SB 75’s transfer of responsibility for conceal carry can be found in §571.101 and §571.107, among other places. HB 436 also modifies those sections – but in different ways. Rather than track the language of SB 75, HB 436 makes its changes from the version of those statutes as they existed in May of this year.

The Missouri constitution, statues, and case law are clear on how courts interpret changes to statutes in different bills passed at the same time. In most states, the bill which is signed last is the one that governs to the extent it is any different than the previous bill. In Missouri, however, Art. III, Sec. 29 of the state constitution declares that no law shall take effect “until ninety days after the adjournment of session.” Section 1.130 further clarifies that all laws take effect “ninety days after the adjournment of the session at which it is enacted.” In Berdella v. Pender, the Missouri Supreme Court explained that the typical “later in time rule” does not apply because under the Missouri Constitution and §1.130, bills passed in the same legislative session have “the same effective date” so that a later signed bill does not negate the earlier signed bill.

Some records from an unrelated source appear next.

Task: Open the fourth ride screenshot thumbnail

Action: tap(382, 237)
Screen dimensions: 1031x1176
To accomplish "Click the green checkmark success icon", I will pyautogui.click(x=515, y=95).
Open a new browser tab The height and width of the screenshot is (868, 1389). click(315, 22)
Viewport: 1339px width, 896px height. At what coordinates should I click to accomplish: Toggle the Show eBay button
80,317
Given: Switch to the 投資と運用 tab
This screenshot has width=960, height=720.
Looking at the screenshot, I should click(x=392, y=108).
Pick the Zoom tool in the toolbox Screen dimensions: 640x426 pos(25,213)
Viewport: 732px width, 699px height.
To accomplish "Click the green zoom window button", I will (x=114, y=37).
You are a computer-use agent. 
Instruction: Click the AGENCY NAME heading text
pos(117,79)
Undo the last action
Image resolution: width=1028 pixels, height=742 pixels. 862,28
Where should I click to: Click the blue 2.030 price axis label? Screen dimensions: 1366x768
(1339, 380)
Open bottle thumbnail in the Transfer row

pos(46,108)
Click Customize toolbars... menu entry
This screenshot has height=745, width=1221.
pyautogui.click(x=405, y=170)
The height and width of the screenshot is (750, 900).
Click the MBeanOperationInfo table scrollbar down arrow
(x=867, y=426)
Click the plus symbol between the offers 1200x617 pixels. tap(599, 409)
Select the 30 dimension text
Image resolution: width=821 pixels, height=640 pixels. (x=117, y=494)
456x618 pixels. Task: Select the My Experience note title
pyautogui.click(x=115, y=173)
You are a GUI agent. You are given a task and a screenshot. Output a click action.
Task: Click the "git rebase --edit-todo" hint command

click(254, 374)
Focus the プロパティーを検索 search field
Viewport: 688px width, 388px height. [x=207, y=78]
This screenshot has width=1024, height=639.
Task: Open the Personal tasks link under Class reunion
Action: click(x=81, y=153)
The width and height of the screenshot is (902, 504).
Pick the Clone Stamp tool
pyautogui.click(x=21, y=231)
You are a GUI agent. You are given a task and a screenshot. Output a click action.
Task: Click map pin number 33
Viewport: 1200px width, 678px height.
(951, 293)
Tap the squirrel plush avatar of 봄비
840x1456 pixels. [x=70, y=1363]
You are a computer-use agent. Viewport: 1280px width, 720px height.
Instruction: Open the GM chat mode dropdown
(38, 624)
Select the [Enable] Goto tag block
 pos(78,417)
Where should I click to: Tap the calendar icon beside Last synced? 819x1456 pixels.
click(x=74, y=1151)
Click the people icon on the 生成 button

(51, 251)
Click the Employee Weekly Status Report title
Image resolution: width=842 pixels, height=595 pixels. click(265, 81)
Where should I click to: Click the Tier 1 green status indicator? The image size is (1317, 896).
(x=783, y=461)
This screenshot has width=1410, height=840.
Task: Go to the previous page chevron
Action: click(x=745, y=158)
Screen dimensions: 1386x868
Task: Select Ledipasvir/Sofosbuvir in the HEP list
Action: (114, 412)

Had Gov. Nixon signed both SB 75 and HB 436, there’s no doubt that the statutes would be capable of reconciliation because they would have taken effect on the same day and changed different parts of the same statutes.

Gov. Nixon, however, did not sign both bills. Senate Bill 75 took effect on August 28 – immediately changing the statute. When the legislature re-convenes for veto session and considers HB 436, we will be voting on language for §571.101 and §571.107 that matches the old statute, not the existing statute.

Because the underlying statute has changed, there’s a real question whether HB 436, which is based from the old statute, will put conceal-carry responsibility back with the Department of Revenue. To my knowledge, it is a question for which there is no precedent in Missouri history and no direct guidance.

In order for the override of HB 436 to not hit the re-set button on conceal-carry permits, it appears a court would have to either:

1. Engage in the legal fiction that the effective date of legislation passed in a veto session is the same as the effective date as a bill passed in regular session – even if that requires a special legislation time-machine as it would in this case.

2. Rule that the language in legislation that does not change the current statute has no legal impact. In other words, a court would have to rule that some words have no meaning because the legislature is really only voting on the boldedunderlined, or [bracketed] words in a bill.

or

3. Engage in an analysis on legislative intent and rule that clearly the intent of the legislature was not to undo SB 75. The problem with this approach is that Missouri courts traditionally shun analysis of legislative intent – and there is not legislative history in Missouri as there is with the federal government. Moreover, from a conservative perspective, courts which take off on legislative intent hunts veer from their proper constitutional role. As explained by Justice Scalia:

The Constitution gives legal effect to the ‘Laws’ Congress enacts, not the objectives its Members aimed to achieve in voting for them… [I]t is utterly impossible to discern what the Members of Congress intended except to the extent that intent is manifested in the only remnant of ‘history’ that bears the unanimous endorsement of the majority in each House: the text of the enrolled bill that became law.” Graham County Soil v. U.S.

In this case, to get at the legislative intent, a court has to take an eraser to actual words in the bill itself.

It seems to me that a reasonable and conservative position a court could take would be to rule that (1) there are no legislative time machines, and (2) words have meaning. Under this interpretation, HB 436 would effectively overturn SB 75 and return responsibility for conceal-carry permitting back to the Department of Revenue.                 

But again, we are in uncharted territory here. A court could certainly rule otherwise. And maybe there’s a case from another state that’s on point or relevant? At the very least, it’s a fascinating legal question.